Pergeseran Makna Belis (Sebuah Studi Pada Masyarakat Etnis Sikka Di Kota Kupang Propinsi Nusa Tenggara Timur)
RUBENSON A BANFATIN, Partini
2012 | Tesis | S2 Sosiologi minat Studi PembangunanDalam perkawinan adat masyarakat etnis Sikka di Kota Kupang menempatkan mas kawin (belis) sebagai hal yang penting karena memiliki makna sebagai simbol penghargaan dan pengakuan kepada harkat dan martabat seorang perempuan. Akan tetapi dalam kenyataan sekarang praktek pembayaran belis sudah tidak dilakukan sebagaimana mestinya sehingga menimbulkan pemahaman baru yang negatif dan masyarakat mulai menyalahkan adat istiadat. Banyak praktek yang mengatasnamakan adat dan menaikan jumlah harta belis dengan tuntutan-tuntutan yang melebihi batas kemampuan seseorang atau kelompok apalagi dikaitkan dengan masalah harga diri dan prestise. Jenis penelitian yang digunakan adalah jenis kualitatif deskriptif pada masyarakat etnis Sikka di Kota Kupang Nusa Tenggara Timur dengan informan sebanyak 15 orang. Hasil penelitian menunjukkan bahwa mas kawin (belis) dalam tradisi perkawinan masyarakat Sikka pada awal mulanya sebelum masuknya misionaris bangsa Portugis di Sikka hanya dalam bentuk sirih pinang yang dimaknai sebagai simbol atau tanda ikatan cinta kasih dan persatuan antara suami istri serta ikatan persaudaraan antara kedua keluarga. Namun setelah masuknya pengaruh Portugis benda belis yang dulunya berupa sirih pinang digantikan dengan gading gajah yang merupakan makna simbolis kekuasaan dari leluhur masyarakat Sikka. Latar belakang munculnya gading gajah sebagai benda belis karena adanya banyak keluhan dari perempuan-perempuan Sikka yang diperlakukan tidak adil oleh laki-laki. Bagi laki-laki yang memiliki banyak harta bebas menikah lagi dan istrinya diterlantarkan begitu saja serta tidak dinafkahi. Sehingga pada masa kepemimpinan Raja Sikka yang bernama Agnes da Silva pada abad ke 17 mengatur perkawinan adat (belis) tambah ketat dengan tujuan memberikan perlindungan kepada perempuan. Masyarakat Sikka memaknai belis sebagai tanda penghargaan terhadap perempuan dan keluarganya. Benda-benda belis yang dulunya mengandung simbol kekuasaan dan status sosial kini mulai diabaikan dengan menggunakan uang sebagai penggantinya. Dalam perkembangan kehidupan masyarakat Sikka saat ini, belis mengalami pergeseran makna, dimana masyarakat memaknai belis sebagai simbol prestise. Faktor-faktor dominan yang mempengaruhi pergeseran makna belis adalah : simbol prestise, nilai ekonomi dan benda-benda belis.

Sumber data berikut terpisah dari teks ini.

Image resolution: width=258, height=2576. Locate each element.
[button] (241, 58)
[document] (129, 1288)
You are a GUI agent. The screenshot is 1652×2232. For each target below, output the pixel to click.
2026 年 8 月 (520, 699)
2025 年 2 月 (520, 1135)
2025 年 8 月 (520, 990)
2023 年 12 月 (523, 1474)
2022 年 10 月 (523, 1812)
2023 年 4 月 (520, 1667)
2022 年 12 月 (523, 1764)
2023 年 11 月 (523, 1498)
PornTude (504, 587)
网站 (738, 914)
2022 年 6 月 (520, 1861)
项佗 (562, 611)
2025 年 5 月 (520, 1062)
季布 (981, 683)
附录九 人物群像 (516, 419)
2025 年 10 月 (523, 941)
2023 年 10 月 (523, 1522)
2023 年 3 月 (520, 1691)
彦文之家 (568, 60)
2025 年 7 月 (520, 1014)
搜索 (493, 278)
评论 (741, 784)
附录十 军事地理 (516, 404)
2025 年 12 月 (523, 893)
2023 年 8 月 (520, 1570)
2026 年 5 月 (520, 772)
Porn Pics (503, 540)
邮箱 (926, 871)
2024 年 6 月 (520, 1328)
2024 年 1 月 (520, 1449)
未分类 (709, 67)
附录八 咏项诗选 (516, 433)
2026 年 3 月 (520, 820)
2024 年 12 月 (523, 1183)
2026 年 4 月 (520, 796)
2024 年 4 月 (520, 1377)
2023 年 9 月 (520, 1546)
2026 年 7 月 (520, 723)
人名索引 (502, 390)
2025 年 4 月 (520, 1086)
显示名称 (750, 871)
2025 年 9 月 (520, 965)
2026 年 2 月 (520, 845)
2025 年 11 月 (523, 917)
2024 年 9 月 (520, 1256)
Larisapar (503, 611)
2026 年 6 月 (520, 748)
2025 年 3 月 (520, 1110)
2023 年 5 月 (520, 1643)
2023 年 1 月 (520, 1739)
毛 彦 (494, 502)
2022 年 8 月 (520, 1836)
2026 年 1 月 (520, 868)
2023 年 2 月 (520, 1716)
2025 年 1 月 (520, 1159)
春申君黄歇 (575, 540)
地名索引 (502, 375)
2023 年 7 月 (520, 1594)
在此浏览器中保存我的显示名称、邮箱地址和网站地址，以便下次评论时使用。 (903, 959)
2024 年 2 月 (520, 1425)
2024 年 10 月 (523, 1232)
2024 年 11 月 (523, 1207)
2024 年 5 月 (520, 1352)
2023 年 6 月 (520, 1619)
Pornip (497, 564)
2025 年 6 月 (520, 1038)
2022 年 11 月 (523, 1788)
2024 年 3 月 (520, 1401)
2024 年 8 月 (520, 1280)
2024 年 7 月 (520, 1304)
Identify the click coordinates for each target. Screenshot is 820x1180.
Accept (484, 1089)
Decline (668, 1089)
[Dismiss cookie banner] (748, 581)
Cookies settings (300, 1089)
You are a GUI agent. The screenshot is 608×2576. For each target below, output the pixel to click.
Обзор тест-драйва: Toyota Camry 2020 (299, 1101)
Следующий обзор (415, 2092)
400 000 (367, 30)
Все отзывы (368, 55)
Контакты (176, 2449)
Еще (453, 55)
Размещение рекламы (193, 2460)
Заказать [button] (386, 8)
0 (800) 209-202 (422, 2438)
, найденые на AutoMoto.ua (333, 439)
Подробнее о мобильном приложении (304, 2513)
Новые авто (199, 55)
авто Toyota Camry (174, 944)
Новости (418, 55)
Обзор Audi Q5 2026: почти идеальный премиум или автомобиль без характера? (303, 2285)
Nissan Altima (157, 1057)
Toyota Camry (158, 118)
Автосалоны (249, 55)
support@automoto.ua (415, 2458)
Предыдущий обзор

In marriage customs of ethnic communities in Kupang put Sikka dowry (belis) as an important thing because it has a meaning as a symbol of appreciation and recognition to the dignity and to the dignity of a woman. But in fact now the practice has not been conducted belis payments as they should be giving rise to a new understanding of the negative and the community began to blame the customs. Many practices on behalf of indigenous peoples and raise the amount of treasure belis with demands that exceed the limits the ability of a person or group is especially associated with the issue of self esteem and prestige. The kind of research that is used the kind of qualitative descriptive on the ethnic Sikka in the Kupang of East Nusa Tenggara with the informant by as much as fifteen people.  The results showed that the dowry (belis) in the tradition of community marriage at the beginning before Sikka influx of Portuguese missionaries in the Sikka only in the form of a betel nut betel in the proposition as a symbol or a sign of unity and bond of love between husband and wife as well as the bonds of brotherhood between the two families. However after the influx of Portuguese influence, originally in the form of objects belis betel nut betel replaced with ivory elephant which is the meaning of symbolic power of ancestral community Sikka. The background to the emergence of elephant ivory objects as due to many complaints belis from Sikka women are treated unfairly by the men. For men who have a lot of free treasure remarried and his wife were abandoned completely for granted and not living. So in the time of King leadership Sikka named Agnes da Silva in the 17th century set the marriage customs (belis) add tight with the aim of providing protection to women. The community define as a sign of Sikka belis respect for women and their families. Belis objects that were once contained a symbol of power and social status are now starting to be ignored by using the money as his successor. In the development of community life today, Sikka belis experienced etymology, where the community define belis as a symbol of prestige. Dominant factors affecting the etymology belis is: a symbol of prestige, economic value and objects belis.